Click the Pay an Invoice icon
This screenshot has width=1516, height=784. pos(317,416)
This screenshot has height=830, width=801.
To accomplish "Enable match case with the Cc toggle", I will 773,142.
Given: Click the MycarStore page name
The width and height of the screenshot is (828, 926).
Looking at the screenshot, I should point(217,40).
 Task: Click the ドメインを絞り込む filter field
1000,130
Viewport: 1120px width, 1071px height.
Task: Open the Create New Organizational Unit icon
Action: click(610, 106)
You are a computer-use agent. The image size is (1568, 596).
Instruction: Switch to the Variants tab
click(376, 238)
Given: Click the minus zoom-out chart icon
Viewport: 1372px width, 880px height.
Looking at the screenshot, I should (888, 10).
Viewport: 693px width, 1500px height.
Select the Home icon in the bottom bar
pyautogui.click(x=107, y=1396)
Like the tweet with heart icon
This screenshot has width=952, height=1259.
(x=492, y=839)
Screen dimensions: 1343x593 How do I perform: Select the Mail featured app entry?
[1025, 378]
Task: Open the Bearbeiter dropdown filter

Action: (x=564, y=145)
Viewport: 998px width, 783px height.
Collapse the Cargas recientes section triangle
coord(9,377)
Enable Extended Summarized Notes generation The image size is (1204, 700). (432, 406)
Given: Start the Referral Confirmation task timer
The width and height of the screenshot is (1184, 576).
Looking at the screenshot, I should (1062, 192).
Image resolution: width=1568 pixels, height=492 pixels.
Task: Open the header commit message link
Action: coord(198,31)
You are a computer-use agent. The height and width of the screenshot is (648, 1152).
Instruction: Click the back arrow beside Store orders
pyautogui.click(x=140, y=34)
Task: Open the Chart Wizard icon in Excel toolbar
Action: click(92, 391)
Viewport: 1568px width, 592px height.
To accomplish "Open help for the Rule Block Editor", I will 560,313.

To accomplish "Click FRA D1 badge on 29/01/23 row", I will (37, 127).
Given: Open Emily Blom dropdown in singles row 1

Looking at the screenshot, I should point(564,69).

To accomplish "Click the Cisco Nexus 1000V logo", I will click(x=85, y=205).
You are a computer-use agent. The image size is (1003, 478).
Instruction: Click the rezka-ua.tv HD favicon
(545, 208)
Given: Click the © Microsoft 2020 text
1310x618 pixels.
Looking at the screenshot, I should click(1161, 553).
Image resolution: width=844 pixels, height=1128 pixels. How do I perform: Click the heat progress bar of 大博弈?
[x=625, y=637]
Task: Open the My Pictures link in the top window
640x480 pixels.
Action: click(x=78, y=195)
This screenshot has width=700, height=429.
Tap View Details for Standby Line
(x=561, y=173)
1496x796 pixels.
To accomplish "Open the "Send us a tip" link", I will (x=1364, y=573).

* Task to complete: From the material above, gather all lines that include the string "computer" and copy them.

* Answer to this problem:
You are a computer-use agent. The image size is (1568, 596).
You are a computer-use agent. The height and width of the screenshot is (648, 1152).
You are a computer-use agent. The image size is (1003, 478).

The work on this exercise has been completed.